EXERCISE PROMPT =>
Word-for-word transcription: reproduce all of the data, but not the pictures.
━━ EXERCISE DATA
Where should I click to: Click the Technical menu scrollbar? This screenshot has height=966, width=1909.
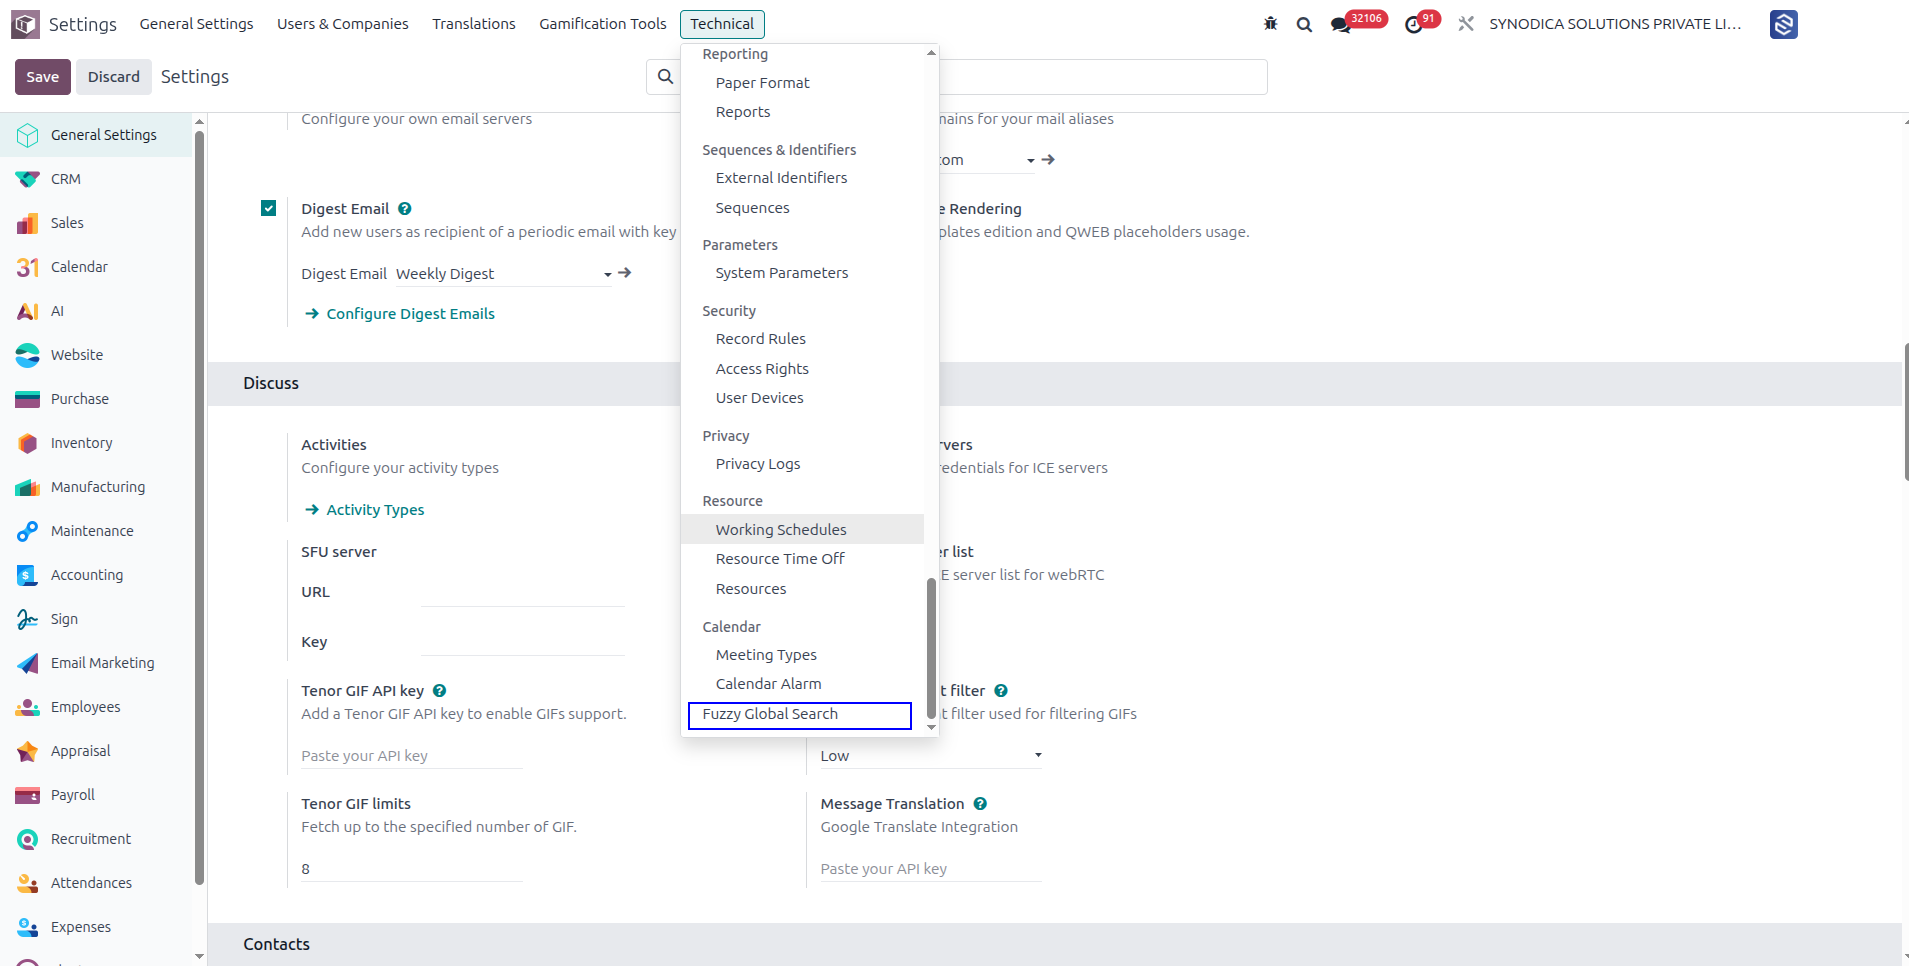[931, 648]
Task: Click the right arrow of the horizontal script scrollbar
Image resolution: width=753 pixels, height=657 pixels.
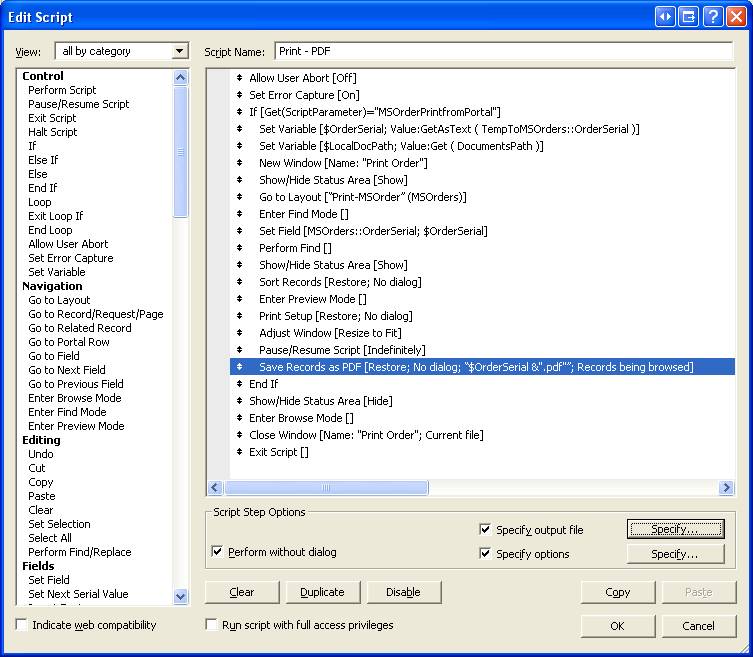Action: coord(727,488)
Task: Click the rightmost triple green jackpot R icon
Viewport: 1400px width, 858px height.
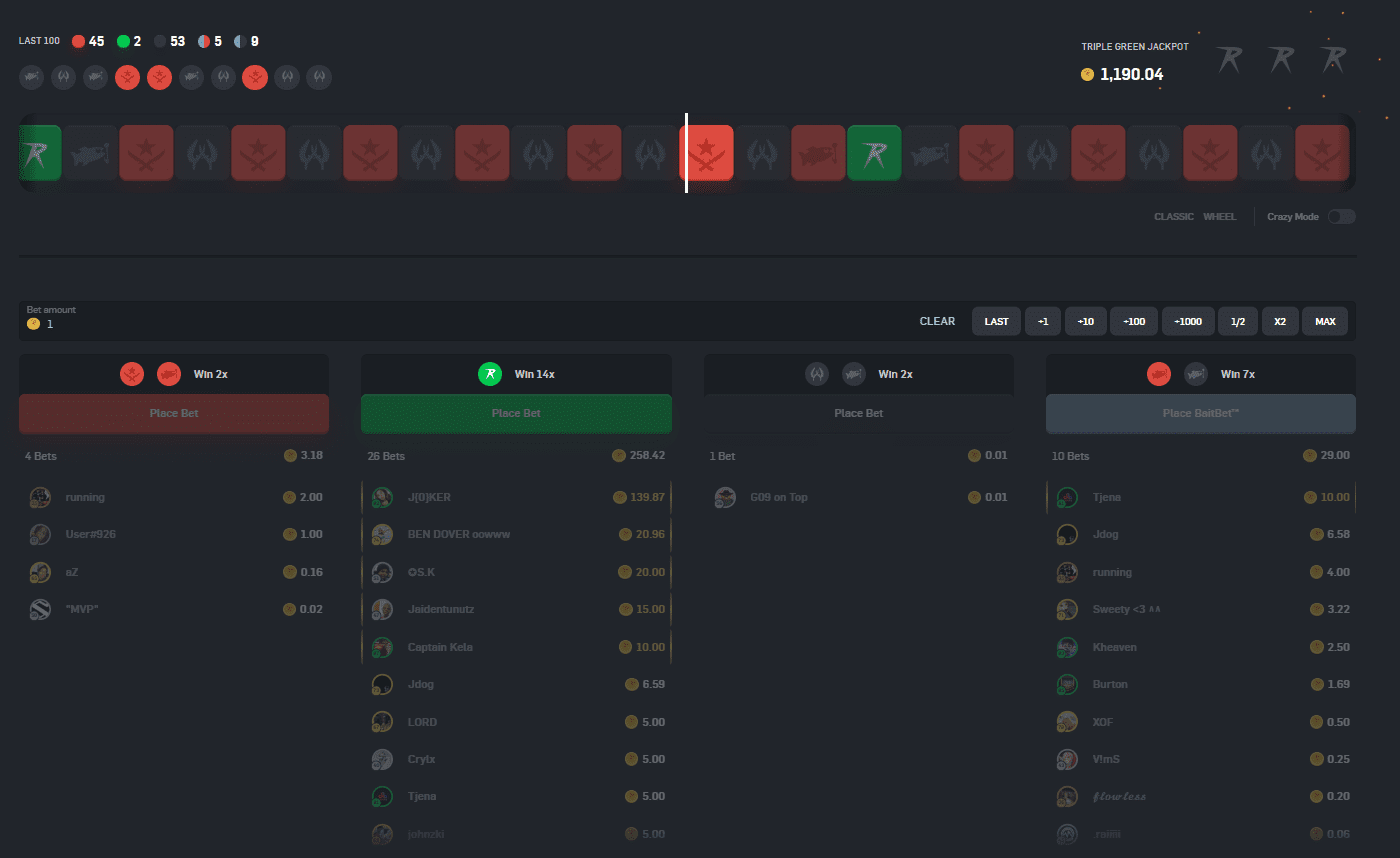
━━━━
SOLUTION TO THE PROBLEM =>
Where should I click to: Click the Technical menu scrollbar? This screenshot has height=966, width=1909.
[931, 648]
Task: Click the right arrow of the horizontal script scrollbar
Image resolution: width=753 pixels, height=657 pixels.
Action: coord(727,488)
Task: Click the rightmost triple green jackpot R icon
Viewport: 1400px width, 858px height.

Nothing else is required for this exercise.